I’m always reluctant to approach beautiful women in train stations regardless of my intentions. Strangers are strange, and there is no way to predict a strange person’s actions. But I was feeling a little risky that day, and started the conversation timidly.

“My name is Simone,” I said. Just as I held my hand out to her, a cop walked passed us in the station. Asa straightened her posture while I looked down. This was the perfect segue. I reached into my pocket for my phone and began to record our conversation.

“Sorry about that” she said, “My name is Asa” She returned the handshake with a smile easing me into a comfortable space to talk.

“Yeah they have some sort of presence don’t they?” I asked. “They are always walking around Bushwick. Do you live close to here?”

“I live down the street from this station, right off of Wilson, I don’t see them walking around much by my house but I do see them frequently inside the train stations” She replied.
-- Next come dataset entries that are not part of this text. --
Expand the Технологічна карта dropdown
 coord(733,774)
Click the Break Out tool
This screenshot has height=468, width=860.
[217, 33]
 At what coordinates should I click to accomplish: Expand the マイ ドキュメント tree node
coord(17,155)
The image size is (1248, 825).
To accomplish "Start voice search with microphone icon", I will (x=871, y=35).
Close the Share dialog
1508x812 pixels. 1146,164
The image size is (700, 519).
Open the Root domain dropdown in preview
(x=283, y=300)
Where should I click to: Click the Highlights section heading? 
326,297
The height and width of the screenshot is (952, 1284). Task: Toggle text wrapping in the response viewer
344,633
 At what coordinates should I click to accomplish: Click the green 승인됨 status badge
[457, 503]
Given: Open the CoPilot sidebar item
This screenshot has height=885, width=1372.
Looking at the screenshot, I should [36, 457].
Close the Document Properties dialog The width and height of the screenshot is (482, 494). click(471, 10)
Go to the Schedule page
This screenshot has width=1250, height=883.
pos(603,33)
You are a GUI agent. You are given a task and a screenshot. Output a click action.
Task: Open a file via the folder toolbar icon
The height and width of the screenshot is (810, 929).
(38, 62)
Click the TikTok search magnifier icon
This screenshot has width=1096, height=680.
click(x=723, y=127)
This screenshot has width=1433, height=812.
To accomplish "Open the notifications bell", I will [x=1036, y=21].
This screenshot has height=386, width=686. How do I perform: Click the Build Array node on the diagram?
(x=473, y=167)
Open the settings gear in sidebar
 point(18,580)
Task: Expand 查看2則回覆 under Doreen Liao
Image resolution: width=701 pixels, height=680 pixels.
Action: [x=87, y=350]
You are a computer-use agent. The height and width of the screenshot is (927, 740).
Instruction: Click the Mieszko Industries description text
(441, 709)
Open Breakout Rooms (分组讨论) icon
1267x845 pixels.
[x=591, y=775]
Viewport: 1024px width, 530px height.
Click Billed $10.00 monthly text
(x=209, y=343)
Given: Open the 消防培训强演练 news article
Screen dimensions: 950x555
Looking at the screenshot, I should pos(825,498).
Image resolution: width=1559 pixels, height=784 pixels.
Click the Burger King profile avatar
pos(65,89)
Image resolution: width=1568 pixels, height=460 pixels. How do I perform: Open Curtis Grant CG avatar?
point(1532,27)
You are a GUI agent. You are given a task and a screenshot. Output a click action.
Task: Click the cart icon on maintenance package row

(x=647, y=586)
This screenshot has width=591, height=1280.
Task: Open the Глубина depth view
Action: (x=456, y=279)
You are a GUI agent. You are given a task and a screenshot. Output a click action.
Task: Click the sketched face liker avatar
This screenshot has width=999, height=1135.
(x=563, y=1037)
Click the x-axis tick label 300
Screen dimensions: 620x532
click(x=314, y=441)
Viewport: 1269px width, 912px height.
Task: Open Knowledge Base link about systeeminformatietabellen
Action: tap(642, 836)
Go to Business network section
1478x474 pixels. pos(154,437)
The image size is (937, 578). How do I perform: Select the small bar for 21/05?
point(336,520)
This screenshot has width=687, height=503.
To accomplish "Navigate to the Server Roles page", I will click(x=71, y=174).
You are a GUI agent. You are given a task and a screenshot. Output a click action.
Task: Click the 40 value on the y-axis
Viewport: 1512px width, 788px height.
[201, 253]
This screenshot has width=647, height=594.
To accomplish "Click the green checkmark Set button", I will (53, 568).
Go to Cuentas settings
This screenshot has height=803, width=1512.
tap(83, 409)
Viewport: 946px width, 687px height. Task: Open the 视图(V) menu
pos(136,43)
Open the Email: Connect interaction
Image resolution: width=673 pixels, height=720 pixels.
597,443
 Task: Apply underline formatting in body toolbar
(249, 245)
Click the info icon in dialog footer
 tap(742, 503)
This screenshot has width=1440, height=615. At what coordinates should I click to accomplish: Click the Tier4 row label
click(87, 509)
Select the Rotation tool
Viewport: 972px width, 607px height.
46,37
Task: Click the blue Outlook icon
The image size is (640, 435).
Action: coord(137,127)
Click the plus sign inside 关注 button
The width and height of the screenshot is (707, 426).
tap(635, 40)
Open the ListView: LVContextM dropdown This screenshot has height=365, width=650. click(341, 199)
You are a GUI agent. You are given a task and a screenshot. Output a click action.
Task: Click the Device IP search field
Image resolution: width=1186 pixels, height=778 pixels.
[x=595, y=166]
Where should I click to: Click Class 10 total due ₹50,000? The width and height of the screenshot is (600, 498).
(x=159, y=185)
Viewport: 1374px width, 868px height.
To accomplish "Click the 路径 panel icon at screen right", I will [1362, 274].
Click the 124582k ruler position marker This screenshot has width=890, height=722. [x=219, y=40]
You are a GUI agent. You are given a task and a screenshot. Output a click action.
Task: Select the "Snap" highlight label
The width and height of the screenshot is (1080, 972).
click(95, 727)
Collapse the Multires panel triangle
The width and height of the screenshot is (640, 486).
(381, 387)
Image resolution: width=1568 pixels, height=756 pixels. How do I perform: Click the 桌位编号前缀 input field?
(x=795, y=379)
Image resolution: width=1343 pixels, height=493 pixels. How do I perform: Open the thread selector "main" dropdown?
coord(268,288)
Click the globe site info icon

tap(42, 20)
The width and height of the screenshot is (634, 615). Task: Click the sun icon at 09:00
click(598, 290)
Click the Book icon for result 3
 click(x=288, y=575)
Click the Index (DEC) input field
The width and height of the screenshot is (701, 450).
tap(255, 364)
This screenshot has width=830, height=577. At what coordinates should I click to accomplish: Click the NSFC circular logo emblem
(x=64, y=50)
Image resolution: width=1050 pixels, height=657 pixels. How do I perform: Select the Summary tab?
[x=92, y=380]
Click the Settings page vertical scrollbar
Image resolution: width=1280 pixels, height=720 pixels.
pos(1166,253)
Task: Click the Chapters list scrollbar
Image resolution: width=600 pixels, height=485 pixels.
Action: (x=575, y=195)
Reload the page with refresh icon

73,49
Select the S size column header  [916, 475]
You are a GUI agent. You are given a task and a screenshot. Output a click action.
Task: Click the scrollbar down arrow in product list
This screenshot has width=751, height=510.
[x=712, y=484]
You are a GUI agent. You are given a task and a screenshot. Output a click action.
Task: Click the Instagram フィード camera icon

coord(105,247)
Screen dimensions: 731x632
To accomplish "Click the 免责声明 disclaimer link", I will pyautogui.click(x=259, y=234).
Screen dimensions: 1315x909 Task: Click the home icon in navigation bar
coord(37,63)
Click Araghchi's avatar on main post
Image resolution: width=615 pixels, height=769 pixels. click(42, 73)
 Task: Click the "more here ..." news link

“Does that make you feel safe?” I asked.

“Safe? I’m not sure If the word is safe, I mean I guess I feel protected in a way, like if something were to happen to me right at this moment right in this place, I suppose they could be of some assistance, but not exactly safe. I think it is great in some cases that they serve as an extra pair of eyes in dangerous situations but when I’m alone with a cop sometimes I wonder if that itself is a dangerous situation” I’m sure my face showed my confusion because she began to explain further. “Like at the end of the day its my word against his, and on the news and stuff these days, especially in Florida a young persons word means nothing, even when they are going up against a corrupt officer”. I told her I noticed that she sat up straight when the officer passed; I asked her if this was something she always did.

“I did that?” She said as she slouched back into the bench, “I’m not sure if I normally do that, hmm maybe it was a respect thing, my father is in the military so I think subconsciously I am put back into this place of submission whenever I’m in the presence of someone like my father, a man in uniform or something.

“What about stop and frisk? Are you ever worried about being stopped?” I asked.

“Me, stopped?” she said. “They would never stop me, look at the way I dress, because I’m very feminine and pack lightly I never have to worry about being stopped to be searched, a few policemen have stopped me to ask me out or whatever you want to call it. It’s different for women who carry themselves like you, or for young men. I am scared for my brother everyday. Everyday before he leaves the house I think about him being a young black man. Do you know what is happening to young black men in the hands of police these days? That’s not my only fear for him though, the police are just one of the problems, my brother is a very sweet beautiful boy and the world rarely sees that when they look at him, what they do see scares them and that scares me.”

Her last words hit home in a way I wasn’t ready for. I found it true in myself as well that I was afraid of the way that people feared me. When I see a cop my first fear is not of him, it’s of the way he will react to his fear of me. I never feel safe in the presence of cops. When they appear, so do more guns and more tension.

As the train pulled into the station Asa got up.

“it was nice to meet you,” she offered. I responded the same and decided the wait for the next train, I needed a moment to sit in my discomfort and pray that I didn’t see another officer for the remainder of my night.